Nel soggiorno però ebbe la bella sorpresa: la salma non c’era più!
Dio sia lodato, pensò.
Controllò la porta e non vi trovò segni d’effrazione.
“Avrà usato una chiave universale, per cautela cambierò la serratura”.
Pur immaginando la rottura del fabbro in casa, lo pervase tuttavia un sollievo ed una leggerezza inedita. Non doveva più ricordare quella cazzo di targa di Paperino.
Quando però fece per entrare in cucina, attratto da un insolito odore di caffè, s’arrestò sulla soglia paralizzato dalla scena che vide.
Nel biancore accecante della stanza s’aggirava il cadavere della donna, che non mostrava né di fronte né di schiena alcuna traccia di sangue, sorseggiando per di più un caffè da una tazza, scala 1:20 dell’altra con lo scopino appena abbandonata.
La donna lo osservò come solo i presunti cadaveri sanno fare.
“Ne vuoi anche tu?”, gli fece porgendogli la tazza.
“Io ne ho proprio bisogno, m’ero appoggiata un po’ sul divano e sono sprofondata nel sonno…”
G. rimase a guardarla a bocca aperta.
“A…a…amnesia”, pensò.
“Che c’hai? Pare hai visto un’apparizione”, s’incuriosì quella.
G. ne scandagliò i contorni del viso, ma evitò qualsiasi consultazione all’archivio mentale, memore delle figure di merda con numero della polizia, targa di Paperino, pagine gialle, nome del vicino, verbale dell’assemblea.
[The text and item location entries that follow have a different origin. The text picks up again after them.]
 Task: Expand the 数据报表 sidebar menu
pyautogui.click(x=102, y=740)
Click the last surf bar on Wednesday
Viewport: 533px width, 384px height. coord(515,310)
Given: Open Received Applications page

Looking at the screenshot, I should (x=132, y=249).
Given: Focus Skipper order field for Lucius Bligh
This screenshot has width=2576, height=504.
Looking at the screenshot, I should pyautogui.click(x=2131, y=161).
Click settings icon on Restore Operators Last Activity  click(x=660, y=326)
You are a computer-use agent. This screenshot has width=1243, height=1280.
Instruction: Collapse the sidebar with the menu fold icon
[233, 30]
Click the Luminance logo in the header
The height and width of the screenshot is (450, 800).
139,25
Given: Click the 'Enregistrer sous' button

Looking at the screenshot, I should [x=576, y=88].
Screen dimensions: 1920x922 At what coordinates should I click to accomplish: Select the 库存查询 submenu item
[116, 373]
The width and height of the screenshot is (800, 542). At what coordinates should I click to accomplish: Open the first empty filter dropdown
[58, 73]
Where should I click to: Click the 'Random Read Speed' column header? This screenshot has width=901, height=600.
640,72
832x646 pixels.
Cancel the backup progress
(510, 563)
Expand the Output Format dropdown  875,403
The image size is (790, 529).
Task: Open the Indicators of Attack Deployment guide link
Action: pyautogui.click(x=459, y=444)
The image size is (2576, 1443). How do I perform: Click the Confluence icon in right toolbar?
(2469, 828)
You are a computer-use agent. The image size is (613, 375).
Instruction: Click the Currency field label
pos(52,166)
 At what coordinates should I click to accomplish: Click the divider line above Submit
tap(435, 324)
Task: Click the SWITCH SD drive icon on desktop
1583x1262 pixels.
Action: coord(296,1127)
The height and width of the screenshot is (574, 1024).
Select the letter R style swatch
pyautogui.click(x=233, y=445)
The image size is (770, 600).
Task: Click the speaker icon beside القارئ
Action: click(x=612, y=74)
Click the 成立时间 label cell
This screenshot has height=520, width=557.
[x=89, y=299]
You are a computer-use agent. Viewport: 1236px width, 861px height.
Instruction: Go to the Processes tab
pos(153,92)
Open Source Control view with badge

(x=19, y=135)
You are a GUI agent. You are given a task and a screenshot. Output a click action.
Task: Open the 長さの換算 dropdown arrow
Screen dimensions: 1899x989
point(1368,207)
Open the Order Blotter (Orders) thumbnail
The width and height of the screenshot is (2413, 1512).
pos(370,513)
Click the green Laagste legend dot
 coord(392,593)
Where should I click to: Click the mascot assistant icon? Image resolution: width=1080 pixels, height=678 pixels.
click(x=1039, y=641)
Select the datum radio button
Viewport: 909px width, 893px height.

“Hai fatto la spesa?”, lo incalzò lei.
“No…direi…”
“E che aspetti? Mi servono pure gli assorbenti, non ti scordare”.
“Me lo scrivo”, fece G.
E mentre il pennino scorreva sul pezzo di carta si chiese se fosse mai possibile annotare i tratti somatici, per esempio di una moglie.
Pensò che il suo nome prima o poi gli sarebbe venuto a mente, o magari l’avrebbe ricavato da un suo monologo, le sembrava una tipa loquace.
Ed a proposito, solo in quel momento gli balzò in mente il nome del santo già cercato invano.
“Hai visto?”, sospirò, “quando meno te lo aspetti”.
Non ne fece niente, lo trascrisse sulla carta dopo “assorbenti”, e lo serbò per una bestemmia di là da venire.